— Бывает страшно иногда, когда о кончине думаю, — легко сказал он, все еще, видимо, радуясь моему обещанию, — но это редко, Павлуша.
— В бога веруешь? — спросил я.
— В бога — не в бога, а в высший дух верую. В тонкое вещество.
— Как же это так получается, Адрияша? Собираешь ты такие сложные аппараты, а веришь в разную чепуху.
— Так уж, верую, — уклончиво произнес он, встал и зажег свою маленькую, тусклую, засиженную мухами лампочку.
— Скажи, Адриян, вот жизнь наша уже на закате, доволен ты своей жизнью?
Он походил, потоптался, вздохнул. Я наблюдал за ним.
— У меня жизнь с интересом, Пал Петров, — сказал он вдруг дрожащим от волнения голосом.
— Радио, что ли? — спросил я.
— Да, радио и еще одна штука.
Руки даже у него тряслись, так он волновался.
— Что же это за штука?
— Пойдем, — сказал он решительно, — покажу. Тебе первому покажу.
Мы вышли из горницы, прошли через хлев, где стояла одинокая его скотина, старая дебелая коза, вышли во внутренний дворик, когда-то, должно быть, кишевший гусями и утками, а сейчас пустой, и остановились перед дверью сарая.
Дикой долго возился с ключами, снимая замки. Наконец он открыл двери. За ними было темно и только слышалось какое-то слабое ритмичное щелканье. Дикой пошарил рукой, включил электричество, оно сперва ослепило меня, а потом я увидел…
Я увидел ту хитрую машину, которую когда-то мы разломали в баньке. Конструкция была все та же в принципе, но только более сложная, более величественная. Машина была в движении, вращались колеса, большие и малые, бесшумно двигались спицы-рычаги, тихо скользили по блокам ременные передачи, и только слабо пощелкивала маленькая дощечка.

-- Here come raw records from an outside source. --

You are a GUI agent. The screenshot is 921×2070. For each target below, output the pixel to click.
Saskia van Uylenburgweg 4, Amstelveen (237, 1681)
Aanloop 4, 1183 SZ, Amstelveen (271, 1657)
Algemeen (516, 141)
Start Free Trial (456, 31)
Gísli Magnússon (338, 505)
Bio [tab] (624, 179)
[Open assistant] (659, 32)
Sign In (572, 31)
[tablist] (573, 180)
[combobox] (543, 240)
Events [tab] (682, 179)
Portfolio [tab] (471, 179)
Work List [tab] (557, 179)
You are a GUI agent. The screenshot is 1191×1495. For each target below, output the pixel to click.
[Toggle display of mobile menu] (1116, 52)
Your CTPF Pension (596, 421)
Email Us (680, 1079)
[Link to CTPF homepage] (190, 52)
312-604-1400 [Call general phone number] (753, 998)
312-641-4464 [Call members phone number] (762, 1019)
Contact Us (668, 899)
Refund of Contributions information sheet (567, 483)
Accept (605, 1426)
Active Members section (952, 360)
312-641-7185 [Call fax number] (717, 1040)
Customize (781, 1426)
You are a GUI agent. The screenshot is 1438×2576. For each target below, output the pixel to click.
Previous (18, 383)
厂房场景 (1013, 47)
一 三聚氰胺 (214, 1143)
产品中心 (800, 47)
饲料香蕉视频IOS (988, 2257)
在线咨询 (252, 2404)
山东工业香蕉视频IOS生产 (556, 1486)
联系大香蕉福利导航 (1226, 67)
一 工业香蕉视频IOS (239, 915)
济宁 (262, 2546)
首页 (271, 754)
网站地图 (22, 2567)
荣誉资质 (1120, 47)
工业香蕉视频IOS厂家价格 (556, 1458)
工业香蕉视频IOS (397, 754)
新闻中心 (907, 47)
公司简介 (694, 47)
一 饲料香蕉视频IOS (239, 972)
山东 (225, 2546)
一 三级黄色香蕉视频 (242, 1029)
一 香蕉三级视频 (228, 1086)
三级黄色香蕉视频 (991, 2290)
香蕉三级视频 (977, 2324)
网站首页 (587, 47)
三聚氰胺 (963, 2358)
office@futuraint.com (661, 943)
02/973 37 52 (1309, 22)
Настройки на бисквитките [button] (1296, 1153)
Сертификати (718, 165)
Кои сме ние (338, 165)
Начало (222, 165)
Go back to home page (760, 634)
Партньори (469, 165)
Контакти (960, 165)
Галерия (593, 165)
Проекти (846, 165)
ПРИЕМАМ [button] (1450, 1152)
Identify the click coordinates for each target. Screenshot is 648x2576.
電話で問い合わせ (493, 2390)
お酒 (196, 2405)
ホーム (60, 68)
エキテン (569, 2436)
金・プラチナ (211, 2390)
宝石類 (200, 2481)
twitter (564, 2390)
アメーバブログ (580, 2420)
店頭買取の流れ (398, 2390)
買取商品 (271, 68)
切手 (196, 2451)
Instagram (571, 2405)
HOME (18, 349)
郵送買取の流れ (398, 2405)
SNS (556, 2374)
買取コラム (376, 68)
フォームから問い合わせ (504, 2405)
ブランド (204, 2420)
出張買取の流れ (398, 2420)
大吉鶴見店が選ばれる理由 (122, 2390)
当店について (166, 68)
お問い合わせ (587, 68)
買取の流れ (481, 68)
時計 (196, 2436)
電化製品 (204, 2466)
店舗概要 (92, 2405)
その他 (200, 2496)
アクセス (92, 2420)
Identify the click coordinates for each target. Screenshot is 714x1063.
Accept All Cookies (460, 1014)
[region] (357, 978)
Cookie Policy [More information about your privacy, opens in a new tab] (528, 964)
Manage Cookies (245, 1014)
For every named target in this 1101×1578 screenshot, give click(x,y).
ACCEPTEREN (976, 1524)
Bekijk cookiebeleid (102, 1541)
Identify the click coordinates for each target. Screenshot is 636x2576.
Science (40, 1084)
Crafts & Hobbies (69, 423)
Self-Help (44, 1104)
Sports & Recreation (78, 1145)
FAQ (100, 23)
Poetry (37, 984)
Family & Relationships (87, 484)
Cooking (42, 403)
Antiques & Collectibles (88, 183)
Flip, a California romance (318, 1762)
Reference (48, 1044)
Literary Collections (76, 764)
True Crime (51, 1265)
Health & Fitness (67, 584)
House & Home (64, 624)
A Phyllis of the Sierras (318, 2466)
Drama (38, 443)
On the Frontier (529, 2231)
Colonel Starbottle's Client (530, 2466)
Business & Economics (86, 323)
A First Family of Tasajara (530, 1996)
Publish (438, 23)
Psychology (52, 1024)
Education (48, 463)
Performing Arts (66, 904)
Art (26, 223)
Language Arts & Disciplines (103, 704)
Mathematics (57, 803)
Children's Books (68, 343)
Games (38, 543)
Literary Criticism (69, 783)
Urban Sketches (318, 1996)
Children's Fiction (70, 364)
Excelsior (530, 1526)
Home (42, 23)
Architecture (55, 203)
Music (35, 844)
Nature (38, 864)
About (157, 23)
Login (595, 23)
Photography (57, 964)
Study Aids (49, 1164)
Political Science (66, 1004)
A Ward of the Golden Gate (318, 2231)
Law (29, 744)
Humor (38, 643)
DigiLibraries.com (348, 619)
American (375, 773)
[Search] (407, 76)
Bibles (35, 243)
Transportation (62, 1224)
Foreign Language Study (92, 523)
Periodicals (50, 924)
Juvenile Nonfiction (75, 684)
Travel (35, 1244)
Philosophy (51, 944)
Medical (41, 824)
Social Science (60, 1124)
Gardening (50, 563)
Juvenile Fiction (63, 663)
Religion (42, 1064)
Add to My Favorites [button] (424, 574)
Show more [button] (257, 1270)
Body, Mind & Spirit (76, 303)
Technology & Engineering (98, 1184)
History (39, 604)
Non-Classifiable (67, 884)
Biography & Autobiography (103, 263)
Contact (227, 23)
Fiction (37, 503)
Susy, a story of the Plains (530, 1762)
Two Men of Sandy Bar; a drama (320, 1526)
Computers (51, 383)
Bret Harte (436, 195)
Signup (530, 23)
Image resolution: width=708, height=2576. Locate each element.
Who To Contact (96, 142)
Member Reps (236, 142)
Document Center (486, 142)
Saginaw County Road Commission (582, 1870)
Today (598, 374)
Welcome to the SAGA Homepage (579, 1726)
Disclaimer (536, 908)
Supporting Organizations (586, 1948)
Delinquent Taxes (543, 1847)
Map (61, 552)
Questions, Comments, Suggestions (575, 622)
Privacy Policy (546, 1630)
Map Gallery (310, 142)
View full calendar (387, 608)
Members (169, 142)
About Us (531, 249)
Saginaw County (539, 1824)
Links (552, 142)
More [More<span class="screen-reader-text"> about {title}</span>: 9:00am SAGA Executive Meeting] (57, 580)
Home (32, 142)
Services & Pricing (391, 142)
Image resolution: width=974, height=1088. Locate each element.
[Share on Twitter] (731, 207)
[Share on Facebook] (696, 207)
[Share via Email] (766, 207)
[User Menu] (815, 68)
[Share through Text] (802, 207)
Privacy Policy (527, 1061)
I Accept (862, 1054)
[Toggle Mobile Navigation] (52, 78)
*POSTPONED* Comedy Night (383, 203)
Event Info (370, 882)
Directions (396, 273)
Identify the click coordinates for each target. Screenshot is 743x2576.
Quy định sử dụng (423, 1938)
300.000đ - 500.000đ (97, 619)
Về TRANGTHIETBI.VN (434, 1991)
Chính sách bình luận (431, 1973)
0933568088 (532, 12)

— Помнишь? — шепотом спросил Дикой.
— Помню, — тоже шепотом ответил я.
Дощечка щелкала, словно отстукивая годы нашей жизни во все ее пределы, а также за пределами, вперед и назад, и неизвестно уже куда катили эти бесшумные колеса…
Мне стало не по себе.
— Забавная штука, — сказал я насмешливым голосом, чтобы взбодриться. — Для чего все-таки она? А, Дикой?
Я впервые назвал его Диким.
— Просто, Павлуша, для движения, — опять же шепотом ответил он, не отрывая взгляда от колес.
— Когда же ты ее пустил? — опять же насмешливо спросил я.
— Когда пустил? Давно, очень давно. Вот видишь, не останавливается.
— Что же это: вечный двигатель, что ли?
Он повернулся ко мне, и глаза его страшно сверкнули уже не под электричеством, а под светом ранней луны.
— Кажись, да, — прошептал он. — Кажись, да.
Завтраки 43-го года
— Да-да, есть такая теория, вернее, гипотеза. Предполагается, что спутники Марса — Фобос и Деймос несколько тормозятся атмосферой этой планеты. Следовательно, внутри они полы, понимаете? А полые тела, как известно, могут быть созданы только… как?
— Только, только… — залепетала, словно школьница, первая дама.
— Только искусственным путем.
— Боже мой! — воскликнула более сообразительная вторая дама.
— Да, искусственным. Значит, они сделаны какими-то разумными существами.
Я смотрел на человека, который рассказывал столь интересные вещи, и мучительно пытался вспомнить, где я видел его раньше. Он сидел напротив меня в купе, покачивая элегантно вскинутой ногой. Он был в синем, достаточно модном, но не вызывающе модном костюме, в безупречно белой рубашке и галстуке в тон костюму. Все в нем показывало человека не опустившегося, да и не собирающегося опускаться, к тому же и лет ему было не так уж много — максимум 35. Некоторая припухлость щек делала его лицо простым и милым. Все это не давало мне ни малейшей возможности предполагать, что я его где-то встречал раньше. И только то, что он иногда как-то странно знакомо кривил губы, и временами мелькающие в его речи далекие и знакомые интонации заставляли приглядываться к нему.
— Последние находки в Сахаре и Месопотамии позволяют думать, что в далекие времена на Земле побывали пришельцы из космоса.
— Может быть, те самые марсиане? — в один голос ахнули дамы.
— Не исключена и такая возможность, — улыбаясь, сказал он. — Не исключена возможность, что мы прямые потомки марсиан, — весело закончил он и, оставив дам в смятенном состоянии, взялся за газеты.